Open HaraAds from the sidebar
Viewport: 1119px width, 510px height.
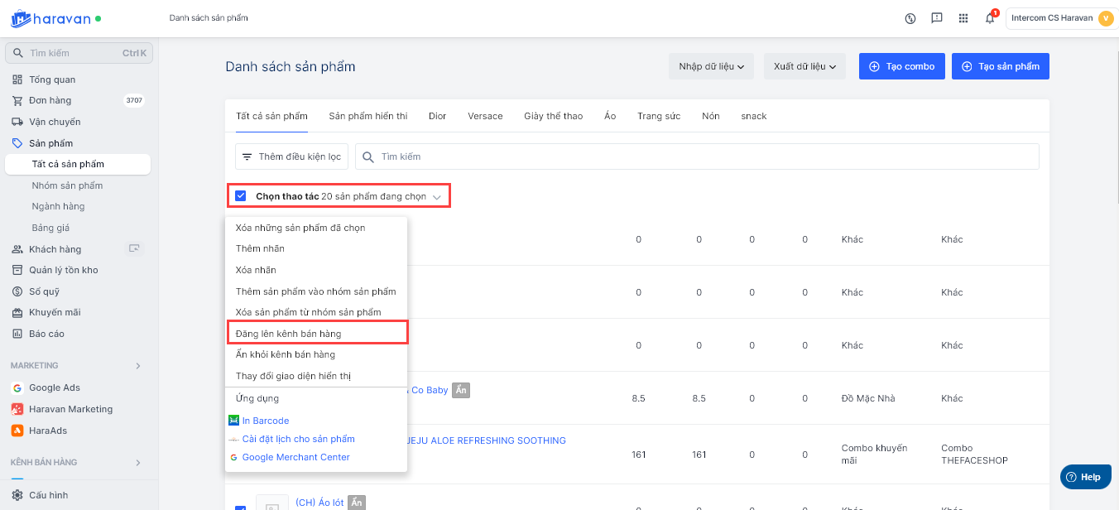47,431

* * *

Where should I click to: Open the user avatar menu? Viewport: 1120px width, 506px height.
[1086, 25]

--

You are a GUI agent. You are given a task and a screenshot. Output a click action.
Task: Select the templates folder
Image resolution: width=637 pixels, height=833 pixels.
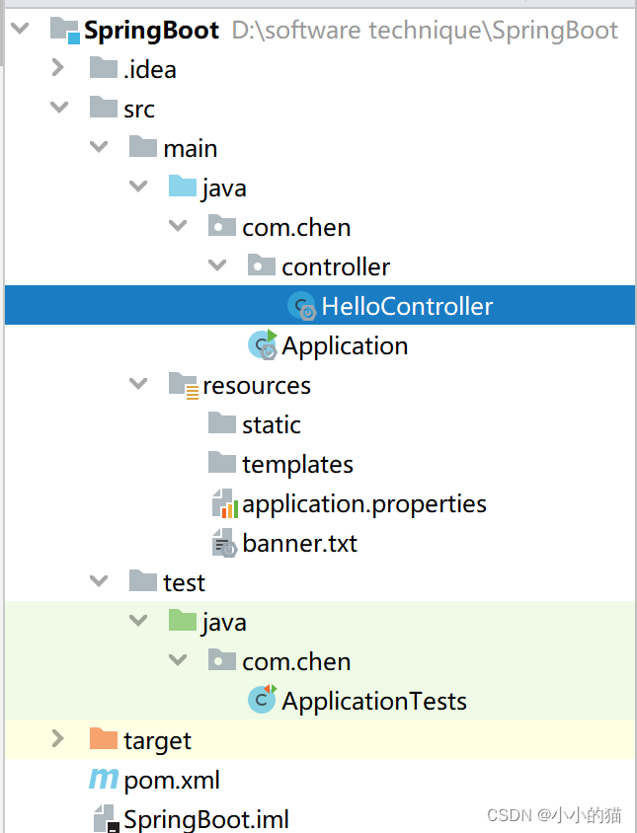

WHAT YOU HAVE TO DO →
Copy everything from the line containing "You are a GUI" down to the line containing "Image resolution: width=637", switching "templates folder" to "reports folder" and keeping all else the same.

EXERCISE ANSWER →
You are a GUI agent. You are given a task and a screenshot. Output a click action.
Task: Select the reports folder
Image resolution: width=637 pixels, height=833 pixels.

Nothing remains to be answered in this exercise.